Start of Source information

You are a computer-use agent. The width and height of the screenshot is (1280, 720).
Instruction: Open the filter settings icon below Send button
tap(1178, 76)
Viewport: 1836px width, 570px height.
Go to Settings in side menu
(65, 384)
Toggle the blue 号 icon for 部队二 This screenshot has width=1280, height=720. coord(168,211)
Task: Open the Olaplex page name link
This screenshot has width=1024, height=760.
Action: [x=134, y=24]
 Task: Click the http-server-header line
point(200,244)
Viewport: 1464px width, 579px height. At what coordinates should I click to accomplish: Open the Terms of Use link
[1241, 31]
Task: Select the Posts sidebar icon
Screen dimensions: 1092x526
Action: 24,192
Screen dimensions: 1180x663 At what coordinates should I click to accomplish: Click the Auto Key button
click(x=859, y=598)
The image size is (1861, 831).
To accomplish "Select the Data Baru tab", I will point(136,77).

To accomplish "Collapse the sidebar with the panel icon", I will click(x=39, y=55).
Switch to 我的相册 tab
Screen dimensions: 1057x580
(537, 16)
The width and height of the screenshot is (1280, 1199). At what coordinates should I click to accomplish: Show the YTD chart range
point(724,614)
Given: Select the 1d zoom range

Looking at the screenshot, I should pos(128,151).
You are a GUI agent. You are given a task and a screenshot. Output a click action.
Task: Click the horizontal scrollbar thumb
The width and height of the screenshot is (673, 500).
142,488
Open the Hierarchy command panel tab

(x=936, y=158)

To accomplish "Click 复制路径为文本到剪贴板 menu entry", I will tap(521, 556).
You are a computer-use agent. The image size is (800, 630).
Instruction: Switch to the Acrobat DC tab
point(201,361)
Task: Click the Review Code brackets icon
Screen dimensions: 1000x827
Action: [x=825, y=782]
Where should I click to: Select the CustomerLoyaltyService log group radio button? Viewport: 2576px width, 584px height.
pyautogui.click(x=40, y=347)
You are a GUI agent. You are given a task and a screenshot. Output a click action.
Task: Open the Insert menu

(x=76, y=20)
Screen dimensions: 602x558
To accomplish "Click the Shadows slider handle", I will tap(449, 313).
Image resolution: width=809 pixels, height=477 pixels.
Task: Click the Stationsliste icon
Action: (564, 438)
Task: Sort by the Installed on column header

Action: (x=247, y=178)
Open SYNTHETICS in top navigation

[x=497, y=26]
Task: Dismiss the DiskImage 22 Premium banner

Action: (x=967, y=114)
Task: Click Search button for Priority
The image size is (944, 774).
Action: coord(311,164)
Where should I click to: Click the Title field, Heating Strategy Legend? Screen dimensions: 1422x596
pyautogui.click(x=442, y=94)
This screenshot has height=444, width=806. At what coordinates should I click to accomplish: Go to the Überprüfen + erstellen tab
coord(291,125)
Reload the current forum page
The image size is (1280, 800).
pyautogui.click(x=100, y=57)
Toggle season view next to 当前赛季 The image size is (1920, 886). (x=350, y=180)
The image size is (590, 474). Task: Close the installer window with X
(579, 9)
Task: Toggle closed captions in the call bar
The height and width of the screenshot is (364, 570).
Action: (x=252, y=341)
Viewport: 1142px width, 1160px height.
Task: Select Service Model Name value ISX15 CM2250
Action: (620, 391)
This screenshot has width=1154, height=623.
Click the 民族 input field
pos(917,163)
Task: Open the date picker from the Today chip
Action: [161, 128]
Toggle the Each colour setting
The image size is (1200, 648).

End of Source information

Exercise >>
Without omission, retype the full listing shown above.

Answer to this exercise >>
You are a computer-use agent. The width and height of the screenshot is (1280, 720).
Instruction: Open the filter settings icon below Send button
tap(1178, 76)
Viewport: 1836px width, 570px height.
Go to Settings in side menu
(65, 384)
Toggle the blue 号 icon for 部队二 This screenshot has width=1280, height=720. coord(168,211)
Task: Open the Olaplex page name link
This screenshot has width=1024, height=760.
Action: [x=134, y=24]
 Task: Click the http-server-header line
point(200,244)
Viewport: 1464px width, 579px height. At what coordinates should I click to accomplish: Open the Terms of Use link
[1241, 31]
Task: Select the Posts sidebar icon
Screen dimensions: 1092x526
Action: 24,192
Screen dimensions: 1180x663 At what coordinates should I click to accomplish: Click the Auto Key button
click(x=859, y=598)
The image size is (1861, 831).
To accomplish "Select the Data Baru tab", I will point(136,77).

To accomplish "Collapse the sidebar with the panel icon", I will click(x=39, y=55).
Switch to 我的相册 tab
Screen dimensions: 1057x580
(537, 16)
The width and height of the screenshot is (1280, 1199). At what coordinates should I click to accomplish: Show the YTD chart range
point(724,614)
Given: Select the 1d zoom range

Looking at the screenshot, I should pos(128,151).
You are a GUI agent. You are given a task and a screenshot. Output a click action.
Task: Click the horizontal scrollbar thumb
The width and height of the screenshot is (673, 500).
142,488
Open the Hierarchy command panel tab

(x=936, y=158)

To accomplish "Click 复制路径为文本到剪贴板 menu entry", I will tap(521, 556).
You are a computer-use agent. The image size is (800, 630).
Instruction: Switch to the Acrobat DC tab
point(201,361)
Task: Click the Review Code brackets icon
Screen dimensions: 1000x827
Action: [x=825, y=782]
Where should I click to: Select the CustomerLoyaltyService log group radio button? Viewport: 2576px width, 584px height.
pyautogui.click(x=40, y=347)
You are a GUI agent. You are given a task and a screenshot. Output a click action.
Task: Open the Insert menu

(x=76, y=20)
Screen dimensions: 602x558
To accomplish "Click the Shadows slider handle", I will tap(449, 313).
Image resolution: width=809 pixels, height=477 pixels.
Task: Click the Stationsliste icon
Action: (564, 438)
Task: Sort by the Installed on column header

Action: (x=247, y=178)
Open SYNTHETICS in top navigation

[x=497, y=26]
Task: Dismiss the DiskImage 22 Premium banner

Action: (x=967, y=114)
Task: Click Search button for Priority
The image size is (944, 774).
Action: coord(311,164)
Where should I click to: Click the Title field, Heating Strategy Legend? Screen dimensions: 1422x596
pyautogui.click(x=442, y=94)
This screenshot has height=444, width=806. At what coordinates should I click to accomplish: Go to the Überprüfen + erstellen tab
coord(291,125)
Reload the current forum page
The image size is (1280, 800).
pyautogui.click(x=100, y=57)
Toggle season view next to 当前赛季 The image size is (1920, 886). (x=350, y=180)
The image size is (590, 474). Task: Close the installer window with X
(579, 9)
Task: Toggle closed captions in the call bar
The height and width of the screenshot is (364, 570).
Action: (x=252, y=341)
Viewport: 1142px width, 1160px height.
Task: Select Service Model Name value ISX15 CM2250
Action: (620, 391)
This screenshot has width=1154, height=623.
Click the 民族 input field
pos(917,163)
Task: Open the date picker from the Today chip
Action: [161, 128]
Toggle the Each colour setting
The image size is (1200, 648).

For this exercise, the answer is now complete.